Exercise brief
In the listing below, find the line containing "Coque de cuisson" and the line containing "Couvercle pour verrine". Repeat exactly those two lines and every line between them.

Given records
--- START ---

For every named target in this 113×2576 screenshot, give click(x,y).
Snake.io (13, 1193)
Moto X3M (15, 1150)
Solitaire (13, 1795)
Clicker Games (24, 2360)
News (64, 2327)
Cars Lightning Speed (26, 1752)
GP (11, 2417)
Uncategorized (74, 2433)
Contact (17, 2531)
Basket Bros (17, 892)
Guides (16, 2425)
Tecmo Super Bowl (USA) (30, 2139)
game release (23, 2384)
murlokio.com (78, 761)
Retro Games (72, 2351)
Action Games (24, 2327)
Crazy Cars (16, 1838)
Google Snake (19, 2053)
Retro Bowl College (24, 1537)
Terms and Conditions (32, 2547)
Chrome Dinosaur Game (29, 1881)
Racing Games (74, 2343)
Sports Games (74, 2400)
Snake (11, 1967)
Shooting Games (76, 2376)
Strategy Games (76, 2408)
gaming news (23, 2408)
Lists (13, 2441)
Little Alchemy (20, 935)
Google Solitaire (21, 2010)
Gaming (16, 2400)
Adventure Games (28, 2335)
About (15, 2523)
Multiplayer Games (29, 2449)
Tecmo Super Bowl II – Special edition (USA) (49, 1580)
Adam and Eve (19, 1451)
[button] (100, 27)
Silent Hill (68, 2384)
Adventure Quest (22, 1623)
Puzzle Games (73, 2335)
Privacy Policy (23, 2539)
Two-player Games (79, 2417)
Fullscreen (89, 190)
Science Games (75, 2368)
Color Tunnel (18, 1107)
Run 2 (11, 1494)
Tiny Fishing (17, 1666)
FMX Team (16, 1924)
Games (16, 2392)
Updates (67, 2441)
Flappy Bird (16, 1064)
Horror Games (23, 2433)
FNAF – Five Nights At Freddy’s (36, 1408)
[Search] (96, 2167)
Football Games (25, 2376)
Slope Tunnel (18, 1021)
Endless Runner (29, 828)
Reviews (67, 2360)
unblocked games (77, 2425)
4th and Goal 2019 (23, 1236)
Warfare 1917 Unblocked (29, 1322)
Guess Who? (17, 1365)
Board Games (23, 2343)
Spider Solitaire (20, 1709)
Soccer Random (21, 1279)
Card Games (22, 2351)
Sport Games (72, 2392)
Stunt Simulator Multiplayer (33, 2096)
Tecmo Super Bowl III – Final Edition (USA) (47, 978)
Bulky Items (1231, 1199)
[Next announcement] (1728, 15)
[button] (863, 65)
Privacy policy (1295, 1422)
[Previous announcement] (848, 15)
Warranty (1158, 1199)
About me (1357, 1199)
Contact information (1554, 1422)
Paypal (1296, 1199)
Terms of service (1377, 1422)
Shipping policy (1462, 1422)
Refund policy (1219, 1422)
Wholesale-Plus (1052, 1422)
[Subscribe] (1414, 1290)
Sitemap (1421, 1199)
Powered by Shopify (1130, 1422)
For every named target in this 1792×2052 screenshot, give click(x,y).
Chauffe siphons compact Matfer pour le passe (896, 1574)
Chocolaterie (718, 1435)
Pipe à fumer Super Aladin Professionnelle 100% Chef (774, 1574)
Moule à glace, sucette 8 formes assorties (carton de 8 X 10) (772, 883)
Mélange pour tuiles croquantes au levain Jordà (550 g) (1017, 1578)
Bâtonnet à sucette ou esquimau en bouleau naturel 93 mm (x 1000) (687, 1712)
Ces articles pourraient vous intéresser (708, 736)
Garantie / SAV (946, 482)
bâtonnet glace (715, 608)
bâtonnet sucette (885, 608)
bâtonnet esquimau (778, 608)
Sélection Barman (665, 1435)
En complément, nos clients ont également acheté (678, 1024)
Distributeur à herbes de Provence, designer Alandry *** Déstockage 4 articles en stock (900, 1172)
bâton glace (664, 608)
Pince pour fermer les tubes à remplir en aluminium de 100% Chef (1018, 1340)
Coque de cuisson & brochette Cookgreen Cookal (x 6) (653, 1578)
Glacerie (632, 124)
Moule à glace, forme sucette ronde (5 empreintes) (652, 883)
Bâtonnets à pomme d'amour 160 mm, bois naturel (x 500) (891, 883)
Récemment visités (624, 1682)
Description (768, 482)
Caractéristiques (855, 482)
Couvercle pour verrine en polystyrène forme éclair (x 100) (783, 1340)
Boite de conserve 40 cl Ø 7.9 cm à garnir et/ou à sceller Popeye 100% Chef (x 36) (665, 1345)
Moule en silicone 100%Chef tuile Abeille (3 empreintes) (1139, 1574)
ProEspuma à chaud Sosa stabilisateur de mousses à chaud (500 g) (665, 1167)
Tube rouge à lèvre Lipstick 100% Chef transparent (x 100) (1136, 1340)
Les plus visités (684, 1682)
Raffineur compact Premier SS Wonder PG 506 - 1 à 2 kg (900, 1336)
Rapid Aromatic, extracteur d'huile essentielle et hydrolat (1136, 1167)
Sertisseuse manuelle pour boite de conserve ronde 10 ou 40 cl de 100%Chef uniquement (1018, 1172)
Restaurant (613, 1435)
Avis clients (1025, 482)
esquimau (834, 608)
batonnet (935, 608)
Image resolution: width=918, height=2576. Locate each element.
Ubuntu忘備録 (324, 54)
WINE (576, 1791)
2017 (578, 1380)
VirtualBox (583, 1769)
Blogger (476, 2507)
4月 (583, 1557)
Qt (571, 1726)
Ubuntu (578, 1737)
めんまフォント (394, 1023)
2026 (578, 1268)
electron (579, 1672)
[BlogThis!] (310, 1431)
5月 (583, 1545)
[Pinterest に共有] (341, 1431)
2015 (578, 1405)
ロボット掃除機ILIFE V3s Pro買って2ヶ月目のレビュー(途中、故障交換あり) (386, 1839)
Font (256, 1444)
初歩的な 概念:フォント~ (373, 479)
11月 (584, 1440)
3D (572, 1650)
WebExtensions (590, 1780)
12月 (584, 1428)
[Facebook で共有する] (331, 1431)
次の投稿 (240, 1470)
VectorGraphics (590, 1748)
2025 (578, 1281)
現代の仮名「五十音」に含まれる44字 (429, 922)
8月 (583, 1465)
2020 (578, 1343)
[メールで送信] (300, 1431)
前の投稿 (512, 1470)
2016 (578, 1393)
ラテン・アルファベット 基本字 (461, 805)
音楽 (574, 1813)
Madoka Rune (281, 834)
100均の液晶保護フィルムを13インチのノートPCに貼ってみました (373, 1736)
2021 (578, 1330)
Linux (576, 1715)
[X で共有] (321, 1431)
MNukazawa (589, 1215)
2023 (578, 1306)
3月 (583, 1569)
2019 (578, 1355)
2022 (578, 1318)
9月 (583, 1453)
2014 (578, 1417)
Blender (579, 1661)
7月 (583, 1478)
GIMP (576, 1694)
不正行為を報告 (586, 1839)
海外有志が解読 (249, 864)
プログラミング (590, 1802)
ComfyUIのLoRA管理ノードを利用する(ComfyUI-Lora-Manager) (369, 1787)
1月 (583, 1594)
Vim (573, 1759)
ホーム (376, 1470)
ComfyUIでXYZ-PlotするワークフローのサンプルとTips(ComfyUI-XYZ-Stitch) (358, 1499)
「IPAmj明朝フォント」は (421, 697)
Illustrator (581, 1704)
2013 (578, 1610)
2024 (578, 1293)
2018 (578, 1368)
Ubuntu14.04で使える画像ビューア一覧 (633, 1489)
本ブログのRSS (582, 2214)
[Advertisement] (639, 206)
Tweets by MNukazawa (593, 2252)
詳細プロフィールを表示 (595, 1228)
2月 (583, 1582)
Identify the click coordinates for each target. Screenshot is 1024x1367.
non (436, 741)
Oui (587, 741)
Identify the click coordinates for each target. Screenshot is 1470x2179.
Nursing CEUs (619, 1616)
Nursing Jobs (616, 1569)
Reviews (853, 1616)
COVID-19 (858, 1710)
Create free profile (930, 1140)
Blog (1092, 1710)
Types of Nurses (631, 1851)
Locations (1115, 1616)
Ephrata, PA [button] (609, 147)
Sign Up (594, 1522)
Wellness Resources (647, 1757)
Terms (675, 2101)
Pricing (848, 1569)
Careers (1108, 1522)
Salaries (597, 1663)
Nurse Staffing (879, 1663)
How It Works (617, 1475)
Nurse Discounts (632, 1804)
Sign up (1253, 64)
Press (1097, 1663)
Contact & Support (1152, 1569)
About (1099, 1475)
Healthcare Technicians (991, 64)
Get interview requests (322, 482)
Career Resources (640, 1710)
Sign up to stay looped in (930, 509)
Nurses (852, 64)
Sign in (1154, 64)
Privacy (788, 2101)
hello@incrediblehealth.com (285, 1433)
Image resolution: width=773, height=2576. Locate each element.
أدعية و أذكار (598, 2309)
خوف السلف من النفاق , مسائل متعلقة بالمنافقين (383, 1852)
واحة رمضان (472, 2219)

--- END ---

Response for this exercise
Coque de cuisson & brochette Cookgreen Cookal (x 6) (653, 1578)
Glacerie (632, 124)
Moule à glace, forme sucette ronde (5 empreintes) (652, 883)
Bâtonnets à pomme d'amour 160 mm, bois naturel (x 500) (891, 883)
Récemment visités (624, 1682)
Description (768, 482)
Caractéristiques (855, 482)
Couvercle pour verrine en polystyrène forme éclair (x 100) (783, 1340)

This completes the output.